## Activity
Begin at the line containing "Where should I click to: Open View" in the entries below and end at the line containing "Click the Data usage clock icon"; transcribe that range exactly and nothing outside it.

(Stored data)
◆ ◆ ◆ ◆
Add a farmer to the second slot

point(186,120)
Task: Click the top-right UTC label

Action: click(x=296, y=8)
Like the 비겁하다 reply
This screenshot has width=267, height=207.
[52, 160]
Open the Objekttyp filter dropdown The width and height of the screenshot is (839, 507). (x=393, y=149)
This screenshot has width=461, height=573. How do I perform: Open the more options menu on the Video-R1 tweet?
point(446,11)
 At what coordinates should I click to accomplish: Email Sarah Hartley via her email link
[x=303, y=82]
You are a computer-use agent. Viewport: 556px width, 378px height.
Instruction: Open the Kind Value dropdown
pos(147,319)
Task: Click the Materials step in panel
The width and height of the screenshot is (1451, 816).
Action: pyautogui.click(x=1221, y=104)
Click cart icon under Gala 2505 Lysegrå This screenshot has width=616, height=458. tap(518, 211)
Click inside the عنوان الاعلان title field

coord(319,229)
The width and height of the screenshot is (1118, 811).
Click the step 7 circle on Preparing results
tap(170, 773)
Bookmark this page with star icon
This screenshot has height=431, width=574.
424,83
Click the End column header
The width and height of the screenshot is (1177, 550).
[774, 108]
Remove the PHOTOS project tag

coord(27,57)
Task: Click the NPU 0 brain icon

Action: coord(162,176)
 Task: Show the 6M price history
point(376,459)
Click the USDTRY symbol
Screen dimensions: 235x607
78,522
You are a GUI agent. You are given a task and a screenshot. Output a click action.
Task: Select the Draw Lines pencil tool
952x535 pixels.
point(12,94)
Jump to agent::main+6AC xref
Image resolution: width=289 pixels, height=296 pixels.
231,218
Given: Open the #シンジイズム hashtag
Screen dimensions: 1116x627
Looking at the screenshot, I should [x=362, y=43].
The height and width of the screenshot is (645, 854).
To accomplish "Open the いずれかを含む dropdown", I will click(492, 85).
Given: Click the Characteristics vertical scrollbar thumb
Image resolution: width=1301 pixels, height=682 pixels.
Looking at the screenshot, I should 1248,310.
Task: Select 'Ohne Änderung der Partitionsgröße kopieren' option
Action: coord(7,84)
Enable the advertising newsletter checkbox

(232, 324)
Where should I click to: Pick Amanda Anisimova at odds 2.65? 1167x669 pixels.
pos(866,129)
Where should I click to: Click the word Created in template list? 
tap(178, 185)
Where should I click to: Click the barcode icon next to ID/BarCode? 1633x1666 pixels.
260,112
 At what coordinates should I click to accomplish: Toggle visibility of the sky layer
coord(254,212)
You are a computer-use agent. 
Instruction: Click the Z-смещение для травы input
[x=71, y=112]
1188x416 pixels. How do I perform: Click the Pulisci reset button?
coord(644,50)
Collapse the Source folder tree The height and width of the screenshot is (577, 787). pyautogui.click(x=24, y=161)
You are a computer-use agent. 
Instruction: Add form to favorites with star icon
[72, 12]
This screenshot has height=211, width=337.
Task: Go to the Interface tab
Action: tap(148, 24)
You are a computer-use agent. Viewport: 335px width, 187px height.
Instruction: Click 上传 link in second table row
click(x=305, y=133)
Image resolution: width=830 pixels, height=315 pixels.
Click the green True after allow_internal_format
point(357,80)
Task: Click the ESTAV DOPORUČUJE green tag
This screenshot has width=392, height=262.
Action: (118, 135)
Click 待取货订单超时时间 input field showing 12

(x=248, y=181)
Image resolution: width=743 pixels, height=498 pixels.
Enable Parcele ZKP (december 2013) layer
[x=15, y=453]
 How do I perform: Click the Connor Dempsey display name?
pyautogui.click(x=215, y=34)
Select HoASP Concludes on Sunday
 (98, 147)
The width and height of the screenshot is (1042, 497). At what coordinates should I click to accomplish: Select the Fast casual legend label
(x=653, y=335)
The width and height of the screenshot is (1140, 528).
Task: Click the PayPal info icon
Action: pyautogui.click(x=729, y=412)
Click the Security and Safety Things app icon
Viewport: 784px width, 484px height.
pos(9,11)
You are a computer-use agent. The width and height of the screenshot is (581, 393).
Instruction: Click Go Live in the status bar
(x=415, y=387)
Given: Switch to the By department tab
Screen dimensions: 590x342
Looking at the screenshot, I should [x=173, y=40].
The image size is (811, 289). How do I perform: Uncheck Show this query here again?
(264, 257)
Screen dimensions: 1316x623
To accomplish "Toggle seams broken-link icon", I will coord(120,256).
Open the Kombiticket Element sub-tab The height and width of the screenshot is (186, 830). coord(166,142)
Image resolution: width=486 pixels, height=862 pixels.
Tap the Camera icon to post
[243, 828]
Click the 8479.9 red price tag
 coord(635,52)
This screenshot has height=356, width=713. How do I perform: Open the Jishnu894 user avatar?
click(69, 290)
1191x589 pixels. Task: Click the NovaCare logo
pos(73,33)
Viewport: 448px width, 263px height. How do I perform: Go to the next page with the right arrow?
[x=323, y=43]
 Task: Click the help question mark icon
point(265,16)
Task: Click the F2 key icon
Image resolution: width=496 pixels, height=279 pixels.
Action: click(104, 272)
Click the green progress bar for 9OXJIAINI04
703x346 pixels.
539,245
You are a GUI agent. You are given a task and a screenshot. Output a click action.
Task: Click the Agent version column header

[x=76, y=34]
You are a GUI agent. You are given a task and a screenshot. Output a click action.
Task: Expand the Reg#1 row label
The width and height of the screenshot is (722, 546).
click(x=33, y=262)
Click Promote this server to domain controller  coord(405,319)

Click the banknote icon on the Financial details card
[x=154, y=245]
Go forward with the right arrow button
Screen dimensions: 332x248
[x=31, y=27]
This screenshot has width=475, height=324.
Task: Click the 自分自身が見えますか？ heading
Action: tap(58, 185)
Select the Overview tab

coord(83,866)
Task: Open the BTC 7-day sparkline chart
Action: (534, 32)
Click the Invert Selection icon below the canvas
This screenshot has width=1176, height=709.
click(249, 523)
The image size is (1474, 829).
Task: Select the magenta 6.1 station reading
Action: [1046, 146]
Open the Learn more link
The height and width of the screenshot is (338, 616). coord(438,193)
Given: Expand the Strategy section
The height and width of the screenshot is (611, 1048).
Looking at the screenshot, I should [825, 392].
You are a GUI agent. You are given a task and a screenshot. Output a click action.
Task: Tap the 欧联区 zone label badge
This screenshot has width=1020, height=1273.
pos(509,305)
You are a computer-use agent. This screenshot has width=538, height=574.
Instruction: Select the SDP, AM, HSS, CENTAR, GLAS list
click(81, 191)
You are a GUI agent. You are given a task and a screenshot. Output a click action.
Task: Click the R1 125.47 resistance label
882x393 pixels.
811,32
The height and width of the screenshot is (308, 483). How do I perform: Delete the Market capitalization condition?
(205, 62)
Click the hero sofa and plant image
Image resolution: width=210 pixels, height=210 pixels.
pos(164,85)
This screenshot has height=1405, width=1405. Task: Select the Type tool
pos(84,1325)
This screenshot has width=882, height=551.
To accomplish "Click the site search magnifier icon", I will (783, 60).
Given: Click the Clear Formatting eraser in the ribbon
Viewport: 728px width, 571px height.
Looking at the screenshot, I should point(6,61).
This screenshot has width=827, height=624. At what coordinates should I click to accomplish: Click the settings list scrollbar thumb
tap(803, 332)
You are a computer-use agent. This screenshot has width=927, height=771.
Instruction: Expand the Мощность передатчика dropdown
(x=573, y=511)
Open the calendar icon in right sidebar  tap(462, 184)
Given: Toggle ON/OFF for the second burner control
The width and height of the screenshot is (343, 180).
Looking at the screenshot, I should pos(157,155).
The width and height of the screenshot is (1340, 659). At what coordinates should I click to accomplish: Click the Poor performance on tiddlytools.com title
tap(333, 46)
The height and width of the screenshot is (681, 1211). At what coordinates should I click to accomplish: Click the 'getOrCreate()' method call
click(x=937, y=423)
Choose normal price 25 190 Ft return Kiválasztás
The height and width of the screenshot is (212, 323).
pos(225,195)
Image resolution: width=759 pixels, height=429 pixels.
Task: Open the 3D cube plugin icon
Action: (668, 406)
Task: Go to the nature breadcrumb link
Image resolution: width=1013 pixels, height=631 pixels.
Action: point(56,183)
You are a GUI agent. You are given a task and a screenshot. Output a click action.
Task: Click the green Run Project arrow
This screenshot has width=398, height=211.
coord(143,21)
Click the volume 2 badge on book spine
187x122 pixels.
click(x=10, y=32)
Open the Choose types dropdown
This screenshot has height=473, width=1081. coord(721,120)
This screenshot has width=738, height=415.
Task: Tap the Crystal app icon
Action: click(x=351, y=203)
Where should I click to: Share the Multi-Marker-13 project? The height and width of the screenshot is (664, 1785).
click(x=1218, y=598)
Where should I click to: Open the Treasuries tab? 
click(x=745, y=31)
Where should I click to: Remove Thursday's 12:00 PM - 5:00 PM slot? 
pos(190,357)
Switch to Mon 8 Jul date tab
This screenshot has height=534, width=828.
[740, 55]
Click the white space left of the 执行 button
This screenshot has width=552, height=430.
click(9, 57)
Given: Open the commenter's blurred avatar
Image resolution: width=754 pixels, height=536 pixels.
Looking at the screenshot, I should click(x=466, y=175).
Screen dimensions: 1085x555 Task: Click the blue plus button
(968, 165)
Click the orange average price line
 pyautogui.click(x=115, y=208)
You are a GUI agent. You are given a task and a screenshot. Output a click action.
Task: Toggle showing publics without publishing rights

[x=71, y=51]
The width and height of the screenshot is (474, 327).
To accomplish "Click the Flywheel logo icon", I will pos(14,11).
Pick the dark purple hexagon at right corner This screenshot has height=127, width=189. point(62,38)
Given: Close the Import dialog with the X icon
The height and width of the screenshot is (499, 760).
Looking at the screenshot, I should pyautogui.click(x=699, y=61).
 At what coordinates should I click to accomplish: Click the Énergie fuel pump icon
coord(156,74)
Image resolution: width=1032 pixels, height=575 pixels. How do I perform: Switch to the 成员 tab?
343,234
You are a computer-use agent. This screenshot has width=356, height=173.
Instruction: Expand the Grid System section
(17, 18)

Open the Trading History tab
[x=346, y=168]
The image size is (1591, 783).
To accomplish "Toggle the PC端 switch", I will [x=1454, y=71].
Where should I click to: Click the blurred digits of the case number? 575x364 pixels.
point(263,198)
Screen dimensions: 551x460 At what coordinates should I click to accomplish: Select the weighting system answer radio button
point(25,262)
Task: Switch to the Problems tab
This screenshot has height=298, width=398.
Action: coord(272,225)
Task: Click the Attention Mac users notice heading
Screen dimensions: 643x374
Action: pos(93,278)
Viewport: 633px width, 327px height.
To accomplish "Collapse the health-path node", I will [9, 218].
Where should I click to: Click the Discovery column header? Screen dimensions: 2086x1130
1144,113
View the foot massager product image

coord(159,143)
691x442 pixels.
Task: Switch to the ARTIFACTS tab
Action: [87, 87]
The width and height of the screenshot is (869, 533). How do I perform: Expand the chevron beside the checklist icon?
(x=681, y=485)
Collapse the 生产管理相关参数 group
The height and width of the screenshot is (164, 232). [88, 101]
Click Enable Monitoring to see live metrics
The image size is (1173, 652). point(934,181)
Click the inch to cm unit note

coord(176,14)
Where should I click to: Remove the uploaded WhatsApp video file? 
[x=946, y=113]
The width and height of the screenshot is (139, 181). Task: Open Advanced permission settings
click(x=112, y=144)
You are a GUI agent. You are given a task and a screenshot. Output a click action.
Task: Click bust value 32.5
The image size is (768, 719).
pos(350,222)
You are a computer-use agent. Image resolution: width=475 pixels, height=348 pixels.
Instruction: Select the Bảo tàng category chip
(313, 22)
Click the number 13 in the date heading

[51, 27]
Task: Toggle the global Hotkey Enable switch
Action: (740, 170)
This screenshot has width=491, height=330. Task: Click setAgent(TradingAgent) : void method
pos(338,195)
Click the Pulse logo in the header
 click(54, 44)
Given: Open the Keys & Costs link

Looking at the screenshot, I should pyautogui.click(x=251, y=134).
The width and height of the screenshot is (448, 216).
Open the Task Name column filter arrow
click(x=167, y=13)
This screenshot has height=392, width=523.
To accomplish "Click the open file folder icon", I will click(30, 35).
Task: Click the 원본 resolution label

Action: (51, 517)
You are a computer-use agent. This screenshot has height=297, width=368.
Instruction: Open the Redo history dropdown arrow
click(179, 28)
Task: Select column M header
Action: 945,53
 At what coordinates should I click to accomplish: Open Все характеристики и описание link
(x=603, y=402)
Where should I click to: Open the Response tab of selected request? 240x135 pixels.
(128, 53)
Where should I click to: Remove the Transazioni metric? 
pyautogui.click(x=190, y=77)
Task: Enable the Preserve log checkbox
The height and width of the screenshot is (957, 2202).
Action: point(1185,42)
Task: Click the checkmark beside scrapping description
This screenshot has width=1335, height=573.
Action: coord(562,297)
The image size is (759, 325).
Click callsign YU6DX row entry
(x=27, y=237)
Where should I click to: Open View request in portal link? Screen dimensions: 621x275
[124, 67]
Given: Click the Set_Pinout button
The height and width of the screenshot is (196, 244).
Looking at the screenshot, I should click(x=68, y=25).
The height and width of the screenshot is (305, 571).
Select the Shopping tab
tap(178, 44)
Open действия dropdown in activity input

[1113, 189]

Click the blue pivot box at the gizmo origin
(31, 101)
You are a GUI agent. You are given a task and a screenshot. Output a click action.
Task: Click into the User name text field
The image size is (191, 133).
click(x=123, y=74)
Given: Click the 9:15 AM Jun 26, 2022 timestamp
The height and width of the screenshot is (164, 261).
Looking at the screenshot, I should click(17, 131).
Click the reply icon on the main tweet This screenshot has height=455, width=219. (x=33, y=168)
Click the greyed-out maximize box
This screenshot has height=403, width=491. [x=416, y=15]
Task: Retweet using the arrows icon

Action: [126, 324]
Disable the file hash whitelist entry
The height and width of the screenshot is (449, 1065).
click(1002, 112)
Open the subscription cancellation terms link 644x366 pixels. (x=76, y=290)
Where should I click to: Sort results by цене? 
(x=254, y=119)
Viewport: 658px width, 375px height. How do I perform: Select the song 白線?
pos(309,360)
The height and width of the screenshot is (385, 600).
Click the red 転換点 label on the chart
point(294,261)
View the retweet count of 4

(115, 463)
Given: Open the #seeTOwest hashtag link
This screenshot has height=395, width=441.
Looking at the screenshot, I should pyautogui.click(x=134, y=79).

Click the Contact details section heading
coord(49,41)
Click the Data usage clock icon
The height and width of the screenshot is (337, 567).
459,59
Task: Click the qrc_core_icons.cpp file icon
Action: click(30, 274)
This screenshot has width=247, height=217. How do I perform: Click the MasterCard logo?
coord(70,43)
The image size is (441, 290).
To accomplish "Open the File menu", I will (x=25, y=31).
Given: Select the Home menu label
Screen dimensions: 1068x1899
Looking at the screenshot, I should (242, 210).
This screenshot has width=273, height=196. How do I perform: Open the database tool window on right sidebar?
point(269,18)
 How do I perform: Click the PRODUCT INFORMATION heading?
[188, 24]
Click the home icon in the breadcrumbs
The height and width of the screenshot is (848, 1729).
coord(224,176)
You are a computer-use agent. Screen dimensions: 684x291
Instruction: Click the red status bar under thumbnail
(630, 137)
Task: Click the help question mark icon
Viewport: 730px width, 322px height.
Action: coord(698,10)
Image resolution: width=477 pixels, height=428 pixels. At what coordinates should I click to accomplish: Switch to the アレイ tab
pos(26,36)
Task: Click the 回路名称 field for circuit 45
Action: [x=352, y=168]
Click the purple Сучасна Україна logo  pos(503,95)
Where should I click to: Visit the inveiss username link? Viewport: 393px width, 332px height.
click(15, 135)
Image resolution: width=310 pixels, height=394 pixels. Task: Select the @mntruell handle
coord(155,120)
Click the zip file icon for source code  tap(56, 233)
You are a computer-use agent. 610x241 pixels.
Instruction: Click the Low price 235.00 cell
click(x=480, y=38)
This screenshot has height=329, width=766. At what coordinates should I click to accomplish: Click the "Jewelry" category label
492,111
◆ ◆ ◆ ◆
## Reply
Where should I click to: Open View request in portal link? Screen dimensions: 621x275
[124, 67]
Given: Click the Set_Pinout button
The height and width of the screenshot is (196, 244).
Looking at the screenshot, I should click(x=68, y=25).
The height and width of the screenshot is (305, 571).
Select the Shopping tab
tap(178, 44)
Open действия dropdown in activity input

[1113, 189]

Click the blue pivot box at the gizmo origin
(31, 101)
You are a GUI agent. You are given a task and a screenshot. Output a click action.
Task: Click into the User name text field
The image size is (191, 133).
click(x=123, y=74)
Given: Click the 9:15 AM Jun 26, 2022 timestamp
The height and width of the screenshot is (164, 261).
Looking at the screenshot, I should click(17, 131).
Click the reply icon on the main tweet This screenshot has height=455, width=219. (x=33, y=168)
Click the greyed-out maximize box
This screenshot has height=403, width=491. [x=416, y=15]
Task: Retweet using the arrows icon

Action: [126, 324]
Disable the file hash whitelist entry
The height and width of the screenshot is (449, 1065).
click(1002, 112)
Open the subscription cancellation terms link 644x366 pixels. (x=76, y=290)
Where should I click to: Sort results by цене? 
(x=254, y=119)
Viewport: 658px width, 375px height. How do I perform: Select the song 白線?
pos(309,360)
The height and width of the screenshot is (385, 600).
Click the red 転換点 label on the chart
point(294,261)
View the retweet count of 4

(115, 463)
Given: Open the #seeTOwest hashtag link
This screenshot has height=395, width=441.
Looking at the screenshot, I should pyautogui.click(x=134, y=79).

Click the Contact details section heading
coord(49,41)
Click the Data usage clock icon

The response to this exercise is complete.